El panorama general
El Helicoide era un símbolo de la represión en Venezuela, especialmente para presos políticos. Su cierre ocurre en medio de tensiones diplomáticas y sin que el gobierno haya explicado el destino final de los detenidos.
Lo que no se dice
El traslado se realizó sin información oficial. Familiares denuncian opacidad y envío de presos a prisiones lejanas que dificultan las visitas.

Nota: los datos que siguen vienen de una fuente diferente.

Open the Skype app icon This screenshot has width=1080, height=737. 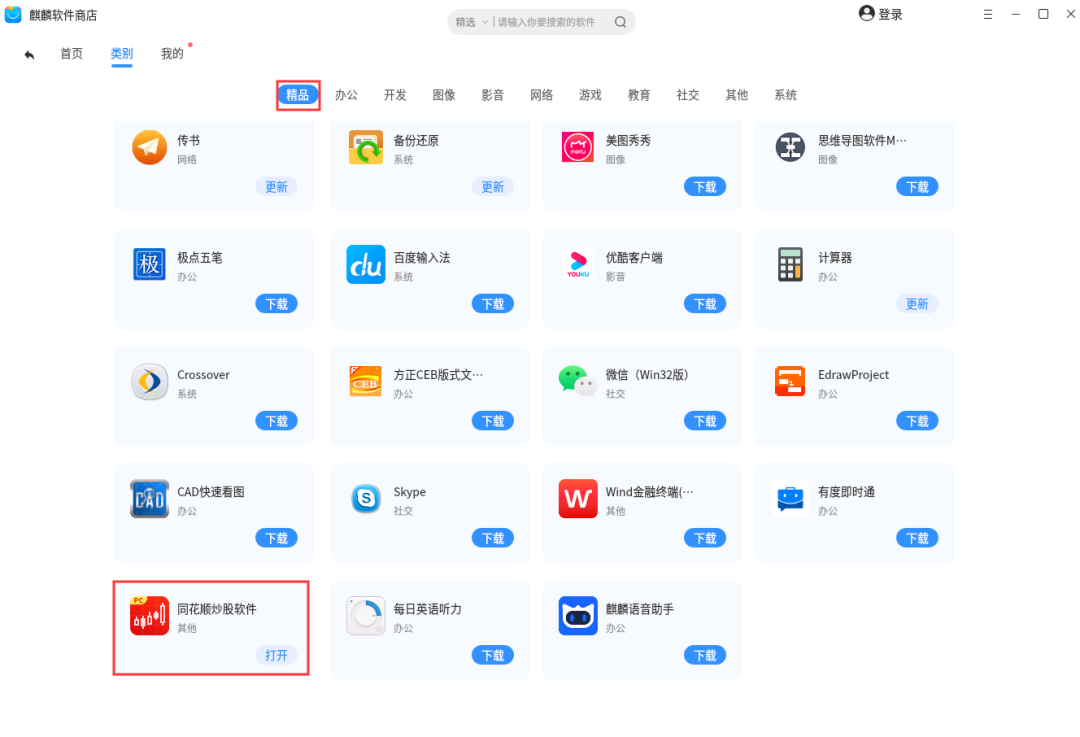click(x=366, y=499)
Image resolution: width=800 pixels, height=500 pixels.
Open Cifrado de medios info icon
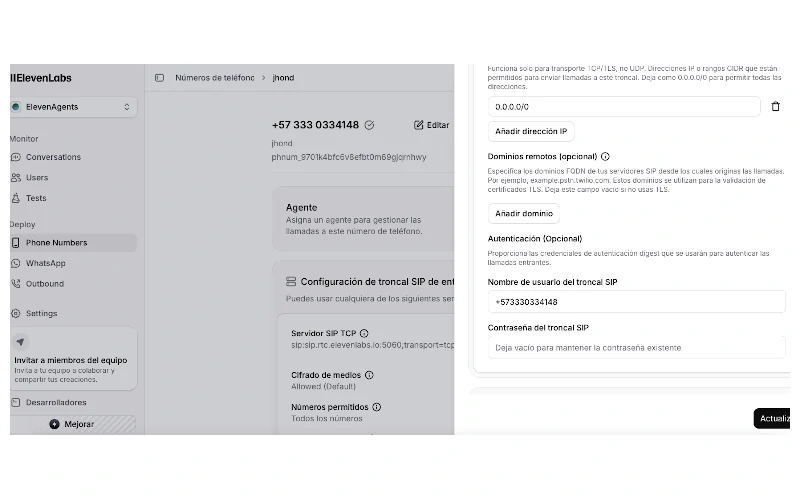point(369,375)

Organizaciones de derechos humanos quedaron en la incertidumbre.
- Oficialismo: El diputado Jorge Arreaza calificó de “escándalo” las críticas y defendió el cierre como una transformación necesaria.
- Activistas: Andreína Baduel (Clippve) confirmó que el lugar quedó “totalmente vacío”, pero insistió en que los presos políticos no debían estar allí.
El secretario de Estado estadounidense, Marco Rubio, declaró el martes que la “infame prisión” estaba cerrada, aunque aún había reos dentro.
Lo que dicen
Familiares realizan una vigilia desde hace 147 días para exigir la liberación de los presos políticos. La falta de información sobre los trasladados agrava su desconfianza.
Qué sigue
El gobierno no ha detallado los planes para el edificio ni la ubicación de los reclusos. La comunidad de derechos humanos seguirá exigiendo transparencia y seguimiento a cada caso.